EECS 445: Machine Learning

Hands On 10: Bias Variance Tradeoff

Consider a sequence of IID random variable: $$ X_i = \begin{cases} 100 & \text{ with prob. } 0.02 \\ 0 & \text{ with prob. } 0.97 \\ -100 & \text{ with prob. } 0.01 \\ \end{cases} $$ The true mean of $X_i$ is $$ 0.02 \times 100 + 0.97 \times 0 + 0.01 \times -100 = 1 $$

We want to estimate the true mean of this distribution. We will consider two different estimators of the true mean. Let's say you take three samples $X_1, X_2, X_3$, and you compute the empirical mean $Z=\frac{X_1 + X_2 + X_3}{3}$ and empirical median $Y$ of these three samples (recall that the median is obtained by sorting $X_1, X_2, X_3$ and then choosing the middle (2nd) entry).

What is the bias-variance tradeoff of the $Y$ and $Z$ for estimating the true mean of the above distribution?

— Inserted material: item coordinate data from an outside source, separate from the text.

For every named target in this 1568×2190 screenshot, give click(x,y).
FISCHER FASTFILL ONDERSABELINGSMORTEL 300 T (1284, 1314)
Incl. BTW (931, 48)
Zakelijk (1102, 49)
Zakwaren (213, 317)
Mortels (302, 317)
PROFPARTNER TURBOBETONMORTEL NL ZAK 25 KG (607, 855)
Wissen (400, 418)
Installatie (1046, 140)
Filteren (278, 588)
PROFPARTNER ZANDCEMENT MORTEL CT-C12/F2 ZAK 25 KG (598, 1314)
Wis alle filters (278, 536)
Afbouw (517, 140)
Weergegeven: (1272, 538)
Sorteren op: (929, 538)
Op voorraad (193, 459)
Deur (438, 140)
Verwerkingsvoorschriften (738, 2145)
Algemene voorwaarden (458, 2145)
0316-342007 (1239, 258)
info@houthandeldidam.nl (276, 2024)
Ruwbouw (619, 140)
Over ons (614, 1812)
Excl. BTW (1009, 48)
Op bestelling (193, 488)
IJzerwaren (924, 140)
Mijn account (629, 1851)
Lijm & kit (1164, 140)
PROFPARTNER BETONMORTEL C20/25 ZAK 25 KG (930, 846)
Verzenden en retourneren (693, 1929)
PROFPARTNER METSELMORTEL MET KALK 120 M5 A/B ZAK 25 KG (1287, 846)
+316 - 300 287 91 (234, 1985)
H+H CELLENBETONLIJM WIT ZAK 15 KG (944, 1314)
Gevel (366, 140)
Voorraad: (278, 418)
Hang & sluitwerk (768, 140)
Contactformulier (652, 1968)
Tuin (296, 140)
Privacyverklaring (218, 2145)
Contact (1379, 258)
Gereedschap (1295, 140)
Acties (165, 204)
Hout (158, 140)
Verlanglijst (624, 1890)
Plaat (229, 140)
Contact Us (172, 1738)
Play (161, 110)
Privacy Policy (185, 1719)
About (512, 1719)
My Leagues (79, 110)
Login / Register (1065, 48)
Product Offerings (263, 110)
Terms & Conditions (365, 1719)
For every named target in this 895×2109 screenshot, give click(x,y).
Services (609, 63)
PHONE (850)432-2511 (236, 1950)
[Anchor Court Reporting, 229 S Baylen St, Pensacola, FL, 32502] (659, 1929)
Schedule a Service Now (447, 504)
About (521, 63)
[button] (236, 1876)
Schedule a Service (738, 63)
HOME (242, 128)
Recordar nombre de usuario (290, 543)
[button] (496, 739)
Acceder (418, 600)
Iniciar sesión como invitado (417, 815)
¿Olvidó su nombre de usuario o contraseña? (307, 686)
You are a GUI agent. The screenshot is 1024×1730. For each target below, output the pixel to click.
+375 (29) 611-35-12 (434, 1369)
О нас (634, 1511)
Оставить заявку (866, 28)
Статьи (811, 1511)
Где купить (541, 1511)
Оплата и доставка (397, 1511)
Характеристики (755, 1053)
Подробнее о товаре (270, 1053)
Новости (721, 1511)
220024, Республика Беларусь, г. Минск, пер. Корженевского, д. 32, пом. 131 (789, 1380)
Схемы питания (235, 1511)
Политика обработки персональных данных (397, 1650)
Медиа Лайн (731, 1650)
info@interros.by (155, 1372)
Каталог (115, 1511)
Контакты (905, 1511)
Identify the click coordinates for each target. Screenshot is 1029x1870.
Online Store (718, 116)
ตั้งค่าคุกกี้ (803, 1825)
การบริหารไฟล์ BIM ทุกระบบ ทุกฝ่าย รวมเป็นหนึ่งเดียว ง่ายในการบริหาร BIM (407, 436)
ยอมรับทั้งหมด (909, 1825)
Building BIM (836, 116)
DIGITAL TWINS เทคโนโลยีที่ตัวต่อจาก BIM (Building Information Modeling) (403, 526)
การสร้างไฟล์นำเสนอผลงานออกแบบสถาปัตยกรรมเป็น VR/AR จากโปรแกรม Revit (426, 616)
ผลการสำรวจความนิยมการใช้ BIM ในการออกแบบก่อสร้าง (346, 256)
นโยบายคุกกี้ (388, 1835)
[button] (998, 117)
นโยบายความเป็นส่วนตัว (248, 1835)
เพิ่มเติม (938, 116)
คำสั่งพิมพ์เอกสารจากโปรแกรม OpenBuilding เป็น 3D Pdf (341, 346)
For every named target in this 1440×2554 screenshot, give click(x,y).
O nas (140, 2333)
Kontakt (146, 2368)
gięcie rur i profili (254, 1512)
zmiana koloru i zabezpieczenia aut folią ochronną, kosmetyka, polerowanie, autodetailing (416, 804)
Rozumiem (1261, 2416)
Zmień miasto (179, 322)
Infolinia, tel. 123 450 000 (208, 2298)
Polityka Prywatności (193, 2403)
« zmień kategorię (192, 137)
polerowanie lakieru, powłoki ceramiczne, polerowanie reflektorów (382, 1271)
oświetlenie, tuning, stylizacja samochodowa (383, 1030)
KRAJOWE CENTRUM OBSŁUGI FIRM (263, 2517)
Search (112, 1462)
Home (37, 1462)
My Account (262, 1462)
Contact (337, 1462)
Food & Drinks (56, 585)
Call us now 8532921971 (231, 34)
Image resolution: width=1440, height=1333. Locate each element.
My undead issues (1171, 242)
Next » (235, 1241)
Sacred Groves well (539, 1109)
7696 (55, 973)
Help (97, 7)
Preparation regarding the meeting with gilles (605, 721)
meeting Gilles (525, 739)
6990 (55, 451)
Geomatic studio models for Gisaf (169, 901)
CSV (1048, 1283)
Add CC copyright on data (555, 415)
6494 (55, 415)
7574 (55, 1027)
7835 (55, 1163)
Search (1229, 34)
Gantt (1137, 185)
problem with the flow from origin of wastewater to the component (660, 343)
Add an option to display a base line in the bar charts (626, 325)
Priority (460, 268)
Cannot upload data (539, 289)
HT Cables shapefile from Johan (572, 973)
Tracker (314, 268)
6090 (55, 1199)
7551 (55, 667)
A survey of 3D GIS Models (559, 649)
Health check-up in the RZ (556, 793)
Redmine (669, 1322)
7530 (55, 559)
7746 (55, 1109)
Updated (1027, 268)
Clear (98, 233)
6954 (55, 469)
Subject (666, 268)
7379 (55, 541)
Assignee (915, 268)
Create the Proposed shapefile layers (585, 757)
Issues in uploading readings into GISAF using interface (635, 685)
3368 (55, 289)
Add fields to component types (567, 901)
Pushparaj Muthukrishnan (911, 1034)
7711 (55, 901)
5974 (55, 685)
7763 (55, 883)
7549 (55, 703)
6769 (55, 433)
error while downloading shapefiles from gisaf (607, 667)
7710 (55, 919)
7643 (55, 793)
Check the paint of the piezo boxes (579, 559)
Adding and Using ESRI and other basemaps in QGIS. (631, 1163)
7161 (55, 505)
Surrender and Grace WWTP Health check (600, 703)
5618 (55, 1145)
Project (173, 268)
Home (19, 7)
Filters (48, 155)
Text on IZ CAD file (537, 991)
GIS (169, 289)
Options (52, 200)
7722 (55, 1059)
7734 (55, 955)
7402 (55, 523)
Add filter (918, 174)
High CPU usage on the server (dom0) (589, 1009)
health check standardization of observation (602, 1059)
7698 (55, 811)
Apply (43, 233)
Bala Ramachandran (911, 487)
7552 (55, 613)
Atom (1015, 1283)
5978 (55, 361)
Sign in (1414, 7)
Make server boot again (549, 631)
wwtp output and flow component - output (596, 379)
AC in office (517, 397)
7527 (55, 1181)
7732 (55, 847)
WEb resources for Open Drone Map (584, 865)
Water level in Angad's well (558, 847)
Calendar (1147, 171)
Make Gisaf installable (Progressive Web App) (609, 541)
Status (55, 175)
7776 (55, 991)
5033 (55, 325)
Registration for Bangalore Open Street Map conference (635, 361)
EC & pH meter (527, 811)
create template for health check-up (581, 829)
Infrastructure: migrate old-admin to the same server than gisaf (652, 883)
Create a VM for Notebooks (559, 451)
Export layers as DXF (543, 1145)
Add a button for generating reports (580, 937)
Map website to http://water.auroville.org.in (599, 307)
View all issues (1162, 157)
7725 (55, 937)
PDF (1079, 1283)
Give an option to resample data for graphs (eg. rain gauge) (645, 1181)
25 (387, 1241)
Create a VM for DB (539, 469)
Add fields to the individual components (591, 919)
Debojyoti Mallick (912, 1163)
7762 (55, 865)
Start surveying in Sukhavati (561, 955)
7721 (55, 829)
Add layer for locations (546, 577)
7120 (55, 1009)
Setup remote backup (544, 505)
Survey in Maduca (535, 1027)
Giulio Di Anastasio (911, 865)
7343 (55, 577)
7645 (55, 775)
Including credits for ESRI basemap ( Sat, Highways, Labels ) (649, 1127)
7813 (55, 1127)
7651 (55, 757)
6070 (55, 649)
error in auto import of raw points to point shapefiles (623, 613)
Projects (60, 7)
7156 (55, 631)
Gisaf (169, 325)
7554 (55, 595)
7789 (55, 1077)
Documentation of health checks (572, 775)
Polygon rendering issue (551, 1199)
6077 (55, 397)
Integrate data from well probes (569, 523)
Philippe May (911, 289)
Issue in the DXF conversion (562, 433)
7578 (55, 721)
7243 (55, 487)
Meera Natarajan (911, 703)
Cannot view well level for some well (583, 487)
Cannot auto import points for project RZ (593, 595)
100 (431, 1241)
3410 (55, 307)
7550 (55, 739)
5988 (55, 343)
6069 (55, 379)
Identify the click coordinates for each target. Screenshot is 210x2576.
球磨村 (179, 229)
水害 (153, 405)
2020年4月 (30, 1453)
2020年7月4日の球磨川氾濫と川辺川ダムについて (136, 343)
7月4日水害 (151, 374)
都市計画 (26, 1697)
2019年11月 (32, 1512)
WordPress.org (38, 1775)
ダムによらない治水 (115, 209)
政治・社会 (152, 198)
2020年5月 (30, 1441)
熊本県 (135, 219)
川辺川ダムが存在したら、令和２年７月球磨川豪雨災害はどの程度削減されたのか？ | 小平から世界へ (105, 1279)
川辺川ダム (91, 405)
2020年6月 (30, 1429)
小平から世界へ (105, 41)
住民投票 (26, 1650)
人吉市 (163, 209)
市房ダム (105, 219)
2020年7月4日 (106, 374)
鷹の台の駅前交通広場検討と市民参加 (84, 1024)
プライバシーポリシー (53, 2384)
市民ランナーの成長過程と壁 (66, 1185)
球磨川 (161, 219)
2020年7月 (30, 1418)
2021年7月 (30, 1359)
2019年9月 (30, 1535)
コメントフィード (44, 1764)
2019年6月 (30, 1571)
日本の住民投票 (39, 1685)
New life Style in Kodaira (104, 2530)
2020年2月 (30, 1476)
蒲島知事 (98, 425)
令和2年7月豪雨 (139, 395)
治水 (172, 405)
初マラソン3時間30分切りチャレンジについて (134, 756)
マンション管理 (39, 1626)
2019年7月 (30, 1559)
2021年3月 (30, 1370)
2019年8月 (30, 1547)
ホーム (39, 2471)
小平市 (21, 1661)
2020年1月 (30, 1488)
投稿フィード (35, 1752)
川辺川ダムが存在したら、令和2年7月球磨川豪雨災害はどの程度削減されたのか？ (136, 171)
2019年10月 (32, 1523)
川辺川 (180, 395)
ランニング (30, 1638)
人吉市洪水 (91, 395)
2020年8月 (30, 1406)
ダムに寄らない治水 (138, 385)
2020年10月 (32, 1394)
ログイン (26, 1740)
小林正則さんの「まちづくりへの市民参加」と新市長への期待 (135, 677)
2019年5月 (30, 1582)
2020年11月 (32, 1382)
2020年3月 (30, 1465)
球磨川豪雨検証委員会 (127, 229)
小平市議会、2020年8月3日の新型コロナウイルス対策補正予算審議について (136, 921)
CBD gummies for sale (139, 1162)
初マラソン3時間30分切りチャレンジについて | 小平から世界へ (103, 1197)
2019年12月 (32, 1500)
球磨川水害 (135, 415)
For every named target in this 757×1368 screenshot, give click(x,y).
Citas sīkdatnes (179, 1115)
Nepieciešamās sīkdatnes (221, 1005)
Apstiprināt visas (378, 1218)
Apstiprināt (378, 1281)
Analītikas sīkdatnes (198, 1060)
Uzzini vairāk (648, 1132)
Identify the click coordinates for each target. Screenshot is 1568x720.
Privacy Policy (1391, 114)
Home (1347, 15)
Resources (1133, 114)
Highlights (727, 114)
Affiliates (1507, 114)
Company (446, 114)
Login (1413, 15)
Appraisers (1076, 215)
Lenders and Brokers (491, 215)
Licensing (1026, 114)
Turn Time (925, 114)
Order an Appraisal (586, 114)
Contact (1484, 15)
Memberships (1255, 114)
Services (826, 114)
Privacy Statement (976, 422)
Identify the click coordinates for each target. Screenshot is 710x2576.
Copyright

  • They are both unbiased estimators of the true mean, and have the same variance.
  • The median has higher bias and higher variance.
  • The mean has higher bias and higher variance.
  • They both have no bias, but the mean has lower variance.
  • The mean has no bias but some variance, and the median has non-zero bias but less variance

Solution

The last answer is correct.

The empirical mean of a sample of random $n$ IID random variables is always an unbiased estimate of the true mean. However, the empirical mean estimator can have high variance. Here it is $ \text{Var}(Z) = \frac{\text{Var}(X_i)}{3} = \frac{(100-1)^2 \times 0.02 + (-100 - 1)^2 \times 0.01 + (0-1)^2 \times 0.97}{3} = 99 \frac 2 3.$

The median, on the other hand, is a biased estimator. It is a little bit hard to calculate exactly, but here goes: $$ median = \begin{cases} 100 & w.p. 0.02^3 + \binom{3}{1} 0.02^2 \times 0.98 \\ -100 & w.p. 0.01^3 + \binom{3}{1} 0.01^2 \times 0.99 \end{cases} $$ If you work this out, you see that the median on average is $0.089$. This means that the $\text{bias}^2 \approx (1-0.089)^2$ which is no more than 1. Using a similar argument, you can check that the variance of the median is no more than 20. This can be checked experimentally!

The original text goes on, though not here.